By LeAnn R. Ralph
GLENWOOD CITY — A new state law that increases sparsity aid and the per pupil revenue limit ceiling for rural schools will benefit the Boyceville school district and the Glenwood City school district.
Governor Scott Walker signed Assembly Bill 835 into law on March 12.
Sparsity aid is intended to help low-population rural school districts.
Assembly Bill 835 provides help to low-population school districts by modifying the sparsity categorical aid program as well as the per pupil revenue limit ceiling that allows school districts to only collect a certain amount in property taxes.
The bill increases sparsity aid from $300 to $400 per pupil beginning in 2018-2019 and appropriates nearly $6.5 million in general purpose revenue to fund the increase.
According to a news release from the governor’s office, the sparsity aid increase will benefit an estimated 144 school districts.
Wisconsin has 426 school districts, so the sparsity aid increase is expected to help about one-third of the school districts in the state.
The bill also will increase the low revenue ceiling per pupil from $9,100 to $9,400 in 2018-2019; to $9,500 in 2019-2020; to $9,600 in 2020-2021; $9,700 in 2021-2022; and $9,800 in 2022-2023, according to the news release.
The news release notes that 107 school districts have per pupil base revenue amounts of less than $9,400, which may make them eligible for the revenue ceiling adjustment next year.
The bill passed the state Assembly on a vote of 90 to 3 and was approved in the state Senate on a vote of 31 to 1.
For the Boyceville school district, the revenue correction will result in an additional $1,478 for the school district, said Kevin Sipple, district administrator.
Sipple said it was his understanding that the changes to sparsity aid and the revenue ceiling would only affect the 2018-2019 budget.
Boyceville has been eligible for sparsity aid in the past, but the school district would have to stay below the 745 student enrollment number to be eligible in 2018-2019, he said.
“If we are eligible, we would see a projected sparsity aid increase of $76,780. These numbers are projected given the state does not know who is eligible until membership counts are finalized,” Sipple said.

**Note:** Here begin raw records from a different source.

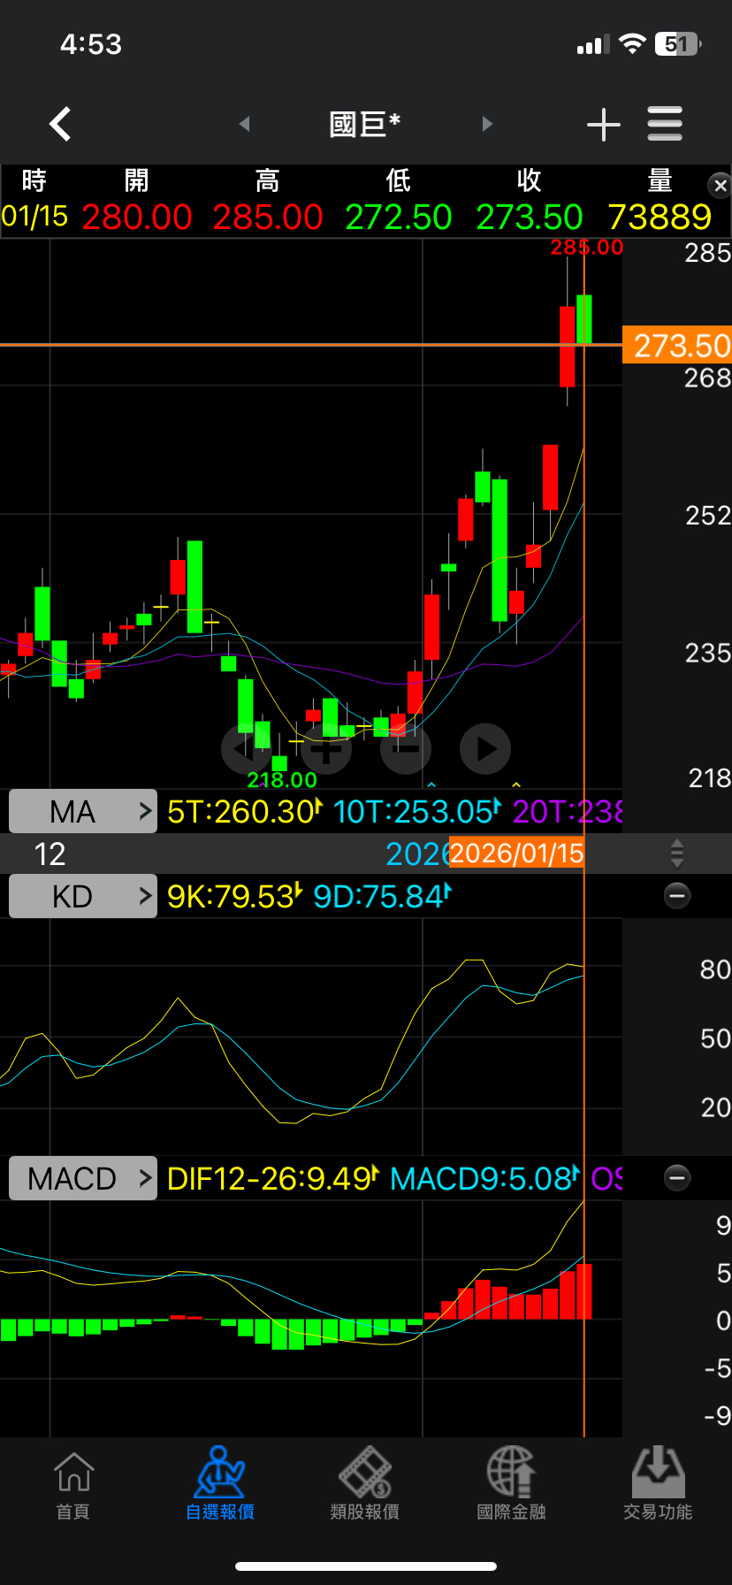Step chart back with round left arrow

pyautogui.click(x=247, y=749)
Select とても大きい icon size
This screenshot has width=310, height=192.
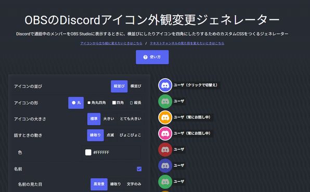(x=131, y=119)
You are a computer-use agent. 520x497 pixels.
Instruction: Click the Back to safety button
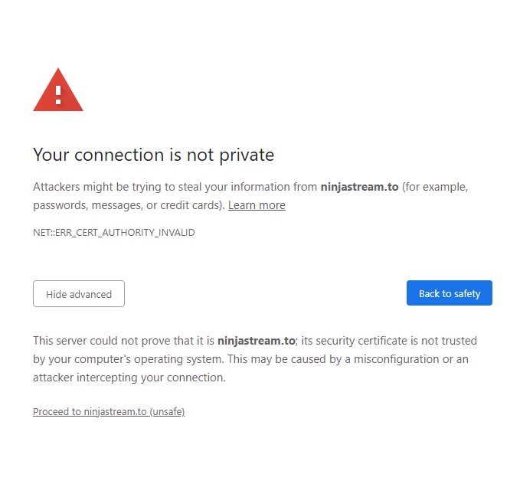[450, 293]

Tim Johnson, Glenwood City district administrator, said it also was his understanding that the changes would only impact next year’s revenue for the school district.

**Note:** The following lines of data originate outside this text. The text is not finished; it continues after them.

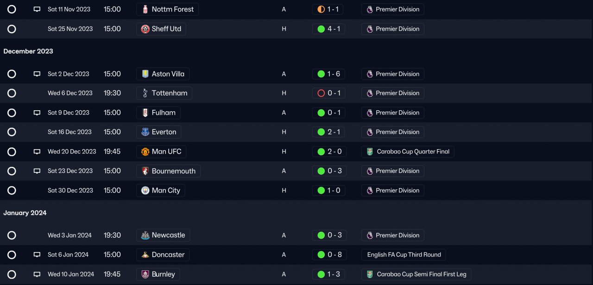Click the Carabao Cup icon for Quarter Final

pos(370,152)
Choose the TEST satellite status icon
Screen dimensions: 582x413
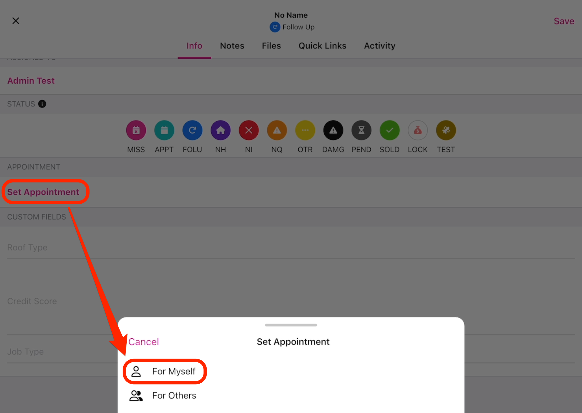click(446, 130)
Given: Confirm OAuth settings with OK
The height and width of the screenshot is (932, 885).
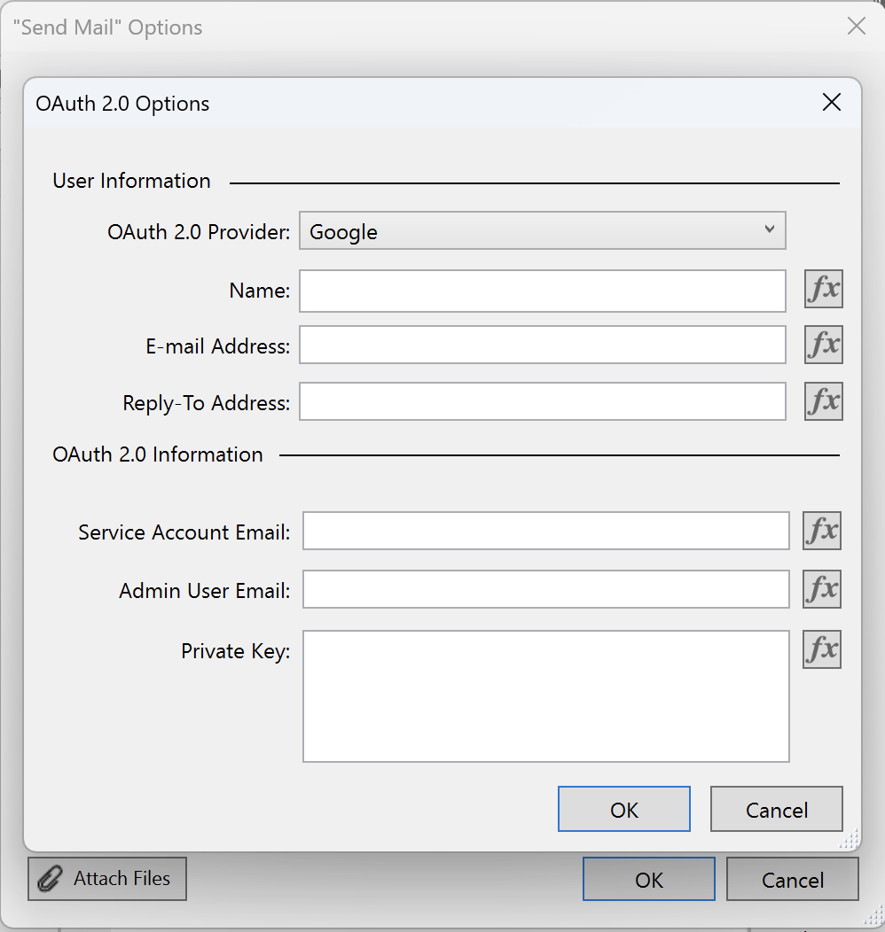Looking at the screenshot, I should point(623,809).
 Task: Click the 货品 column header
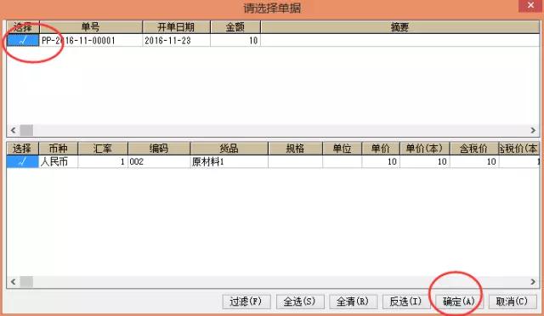point(229,149)

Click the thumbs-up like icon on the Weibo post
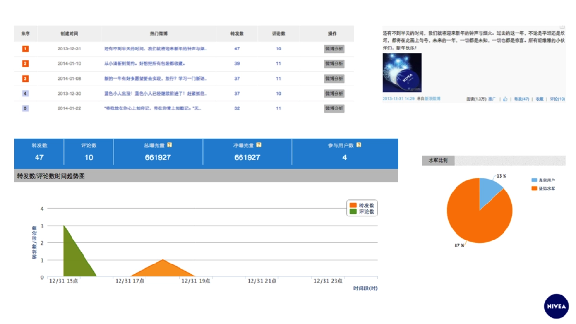click(x=505, y=99)
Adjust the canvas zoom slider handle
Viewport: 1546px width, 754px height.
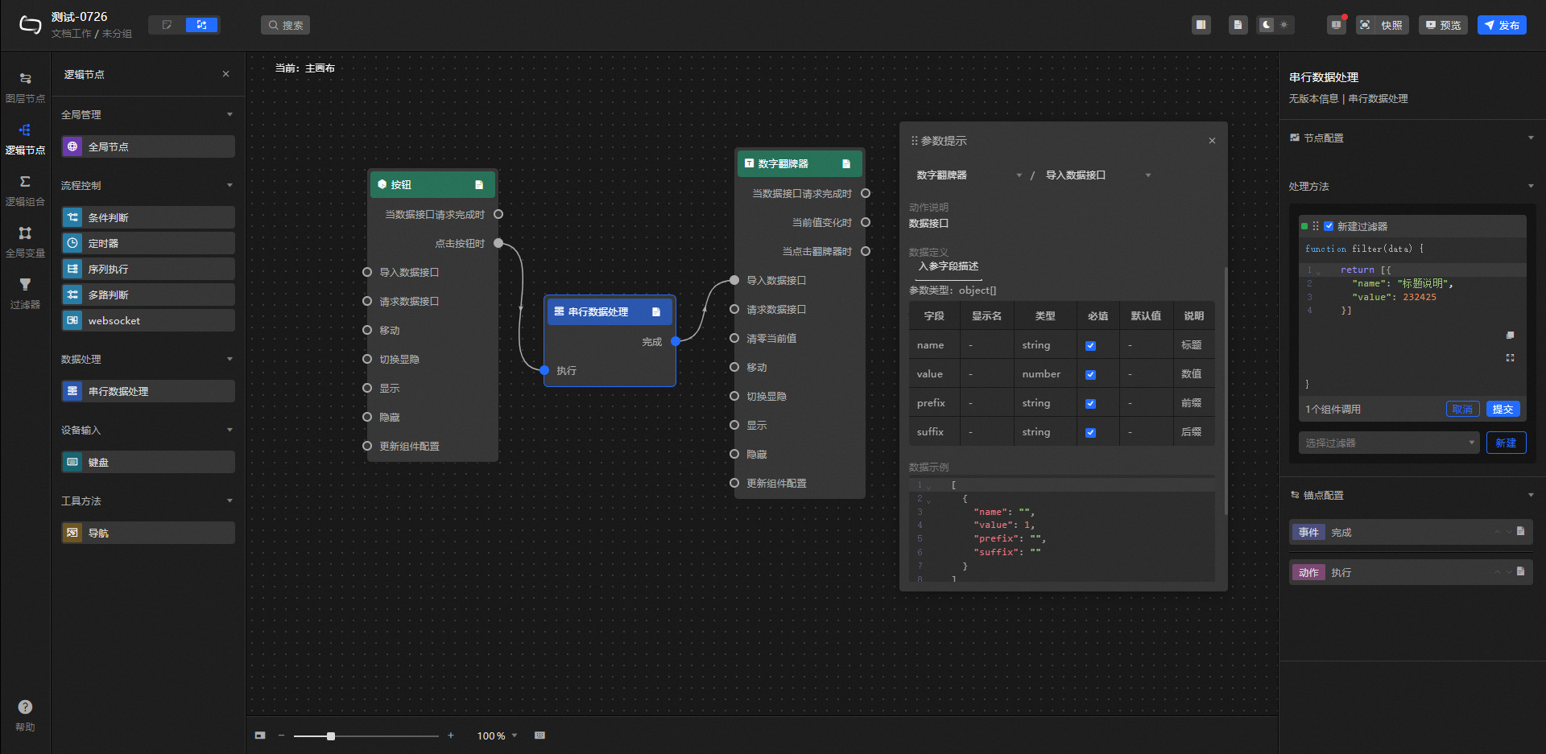tap(331, 735)
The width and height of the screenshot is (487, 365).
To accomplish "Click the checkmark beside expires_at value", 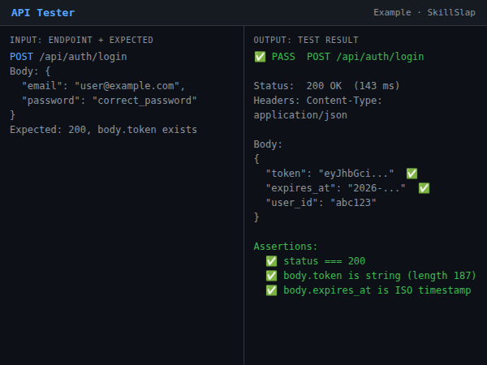I will (424, 188).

The current school year is the first time Glenwood City has qualified for sparsity aid, Johnson said.
“This is good from the sparsity aid perspective; however, it means that our enrollment has declined to the point where we qualify,” he said.
The adjustment will give Glenwood City about $72,000 of additional revenue, Johnson said.

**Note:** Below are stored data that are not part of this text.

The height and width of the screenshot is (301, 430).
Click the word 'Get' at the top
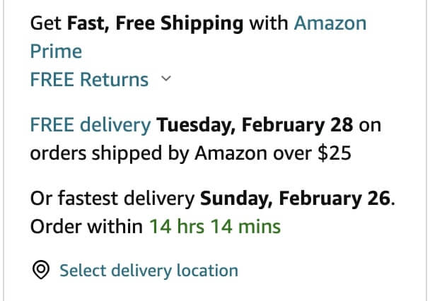[45, 23]
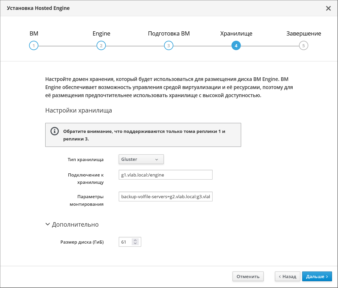Click the info icon in the replica notice
The height and width of the screenshot is (288, 338).
(55, 131)
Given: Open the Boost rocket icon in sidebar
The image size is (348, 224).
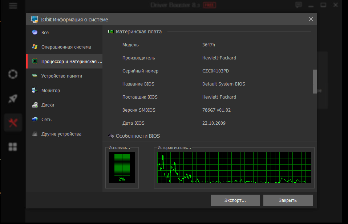Looking at the screenshot, I should [x=12, y=98].
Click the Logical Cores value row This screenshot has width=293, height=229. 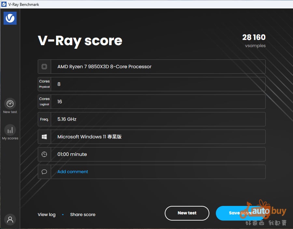coord(158,102)
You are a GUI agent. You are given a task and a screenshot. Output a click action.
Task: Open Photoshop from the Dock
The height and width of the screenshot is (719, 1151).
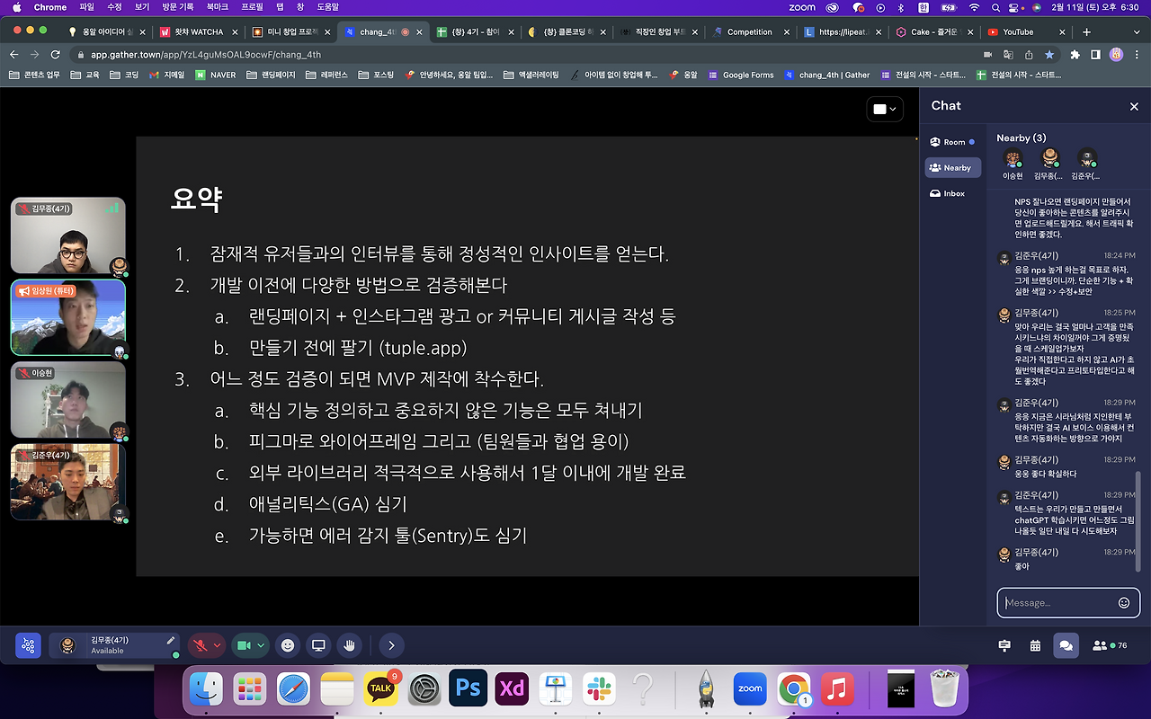[x=467, y=688]
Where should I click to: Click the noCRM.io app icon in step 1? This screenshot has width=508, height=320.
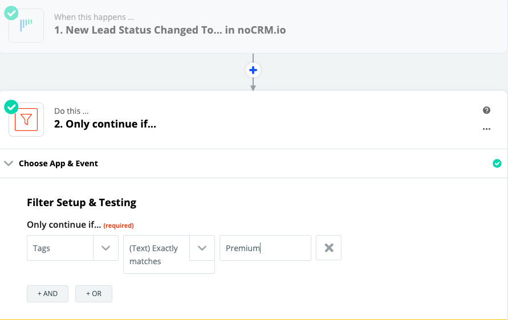tap(26, 25)
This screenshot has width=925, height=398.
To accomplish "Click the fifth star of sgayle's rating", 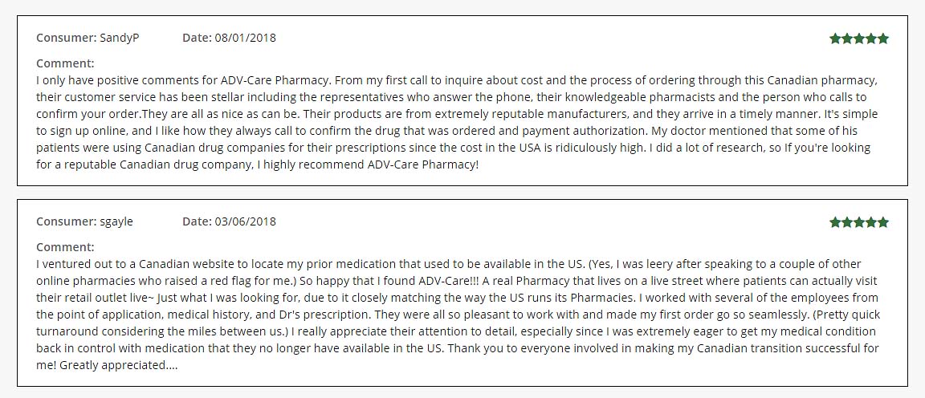I will [882, 222].
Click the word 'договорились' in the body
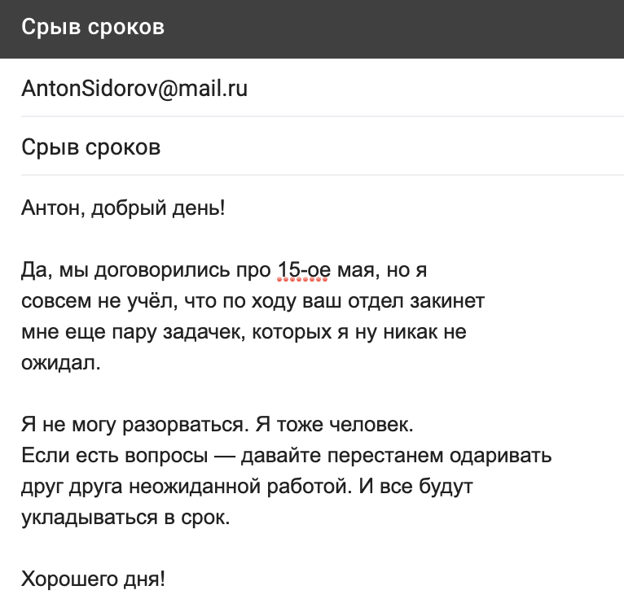Viewport: 624px width, 612px height. [x=162, y=271]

“The underside of this is due to our declining enrollment exemption this year, our revenue limit will be decreased by $145,000 next year at the start. So with those two factors, we are still starting the year with less money than we did this year,” he said.
“The additional $204 per pupil that is part of next year’s categorical aid will bring us back to an overall net of about $70,000 of new money in the budget compared to this year,” Johnson said.